━━━ EXCERPTED PASSAGE
The call to return to work has come, along with new guidelines, and what may be a lot of worry. Working during a pandemic could leave you feeling a range of emotions from relief to stress. We want to talk about what you can do to stay safe and manage your stress in the event that your office decides to reopen and return to work.
The National safety Council, has recommended some basic guidelines for returning to work, and we think they could go a long way in making returning employees feel a lot calmer:
- The NSC recommends being respectful of other people's boundaries, and we recommend also being respectful to their right to feel worried. While you may not be feeling that overwhelmed, Sussie is, and she’s in the corner wiping down the walls of her cubicle every hour. It’s important to remember other people are reacting to this very differently and everyone has their own coping mechanisms. We think the best course of action is showing patience and understanding toward your coworkers and yourself. The CDC recommends cleaning “high-traffic” surfaces every hour. This includes countertops, doorknobs, toilets, tables, light switches, phones, faucets, sinks, keyboards, and more.
I Had to Put a String Across My Cubicle to Keep People Out.” - The Cut
- If you are feeling a little bit like Sussie right now, this next piece of advice could help: establish your personal boundaries with your coworkers. You can give yourself complete and total permission to say, “can I please have a little more space, it really helps relieve the stress I’m feeling about the pandemic. Thank you. I really appreciate your understanding.” Be vocal and let your coworkers know you would like for everyone who speaks to you, to please do so with their masks on. And don’t let the fear of judgement stop you from taking a step back from someone who's gotten too close. Someone with Covid-19 can spread the virus through respiratory droplets produced while talking, says the CDC. Keep distance. Keep Calm. Keep your mask on (properly).
━━━━━━
━━━ DATASET ENTRIES
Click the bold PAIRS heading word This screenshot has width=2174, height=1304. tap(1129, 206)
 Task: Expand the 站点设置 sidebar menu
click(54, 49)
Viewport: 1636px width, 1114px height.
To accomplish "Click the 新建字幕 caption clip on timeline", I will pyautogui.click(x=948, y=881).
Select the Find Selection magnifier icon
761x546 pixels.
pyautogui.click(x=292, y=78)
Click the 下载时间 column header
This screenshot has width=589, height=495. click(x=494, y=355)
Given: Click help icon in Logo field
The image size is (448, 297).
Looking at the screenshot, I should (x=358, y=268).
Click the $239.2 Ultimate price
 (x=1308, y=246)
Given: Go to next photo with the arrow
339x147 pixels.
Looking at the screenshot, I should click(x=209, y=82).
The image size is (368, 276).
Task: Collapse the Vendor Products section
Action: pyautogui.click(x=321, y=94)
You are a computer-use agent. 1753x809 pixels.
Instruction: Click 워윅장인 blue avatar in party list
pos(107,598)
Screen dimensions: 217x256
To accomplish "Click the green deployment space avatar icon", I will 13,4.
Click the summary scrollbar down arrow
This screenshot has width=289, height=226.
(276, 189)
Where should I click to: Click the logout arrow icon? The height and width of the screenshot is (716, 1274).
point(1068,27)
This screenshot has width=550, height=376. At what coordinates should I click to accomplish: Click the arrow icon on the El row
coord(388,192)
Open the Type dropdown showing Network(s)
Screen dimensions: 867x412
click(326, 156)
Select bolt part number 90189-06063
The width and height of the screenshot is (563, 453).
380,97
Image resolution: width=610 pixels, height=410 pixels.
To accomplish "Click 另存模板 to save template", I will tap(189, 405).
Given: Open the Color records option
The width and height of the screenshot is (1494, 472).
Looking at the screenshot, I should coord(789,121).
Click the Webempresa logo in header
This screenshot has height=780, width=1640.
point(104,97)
━━━━━━
▶ **ASSIGNED TASK**
Continue the piece on staying safe and managing stress when returning to the office during the pandemic, starting right after its final sentence.

▶ **THE ANSWER**
- Initiate a system of peer support. A group chat. A regular, socially distant walk on your lunch break. Making sure to have a system of support can help relieve stress about working during a pandemic; where no one knows what’s going on, and trust me everyone is feeling out-of-sorts. Chances are a lot of people want to talk about it, not just you. YOU’RE NOT ALONE. Try asking a coworker this: "Hi, can we create a group chat where we can just emotion dump every little thing that bothers us through the workday?"
- Being active on your breaks is also a good segue into our next bit of advice: maintain a regular exercise schedule. Exercise in almost any form can act as a stress reliever. Being active can boost your feel-good endorphins and distract you from daily worries, says the Mayo Clinic. If you’ve been working or are just back to work, maintaining an exercise regime might just be the perfect way to wrap up what could’ve been a stressful day. Like the coworker two seats away, who wouldn’t stop sneezing and you don’t want to be rude and ask if it’s corona or allergies. Try taking a run. Soak in the tub afterwards if you’d like, and decompress. Also make sure to get a good night's sleep. The American Psychological Association says “Adults who sleep fewer than eight hours a night report higher stress levels than those who sleep at least eight hours a night.”
Staying active and getting sleep are going to be the best tools for any pandemic worker to combat the daily stressors. And while they seem simple, and you already know the benefits, enforcing healthy lifestyle habits will go a lot further than any short-term relief during a pandemic. Remember it’s all about boundaries, respect, and diligence and we can get through anything.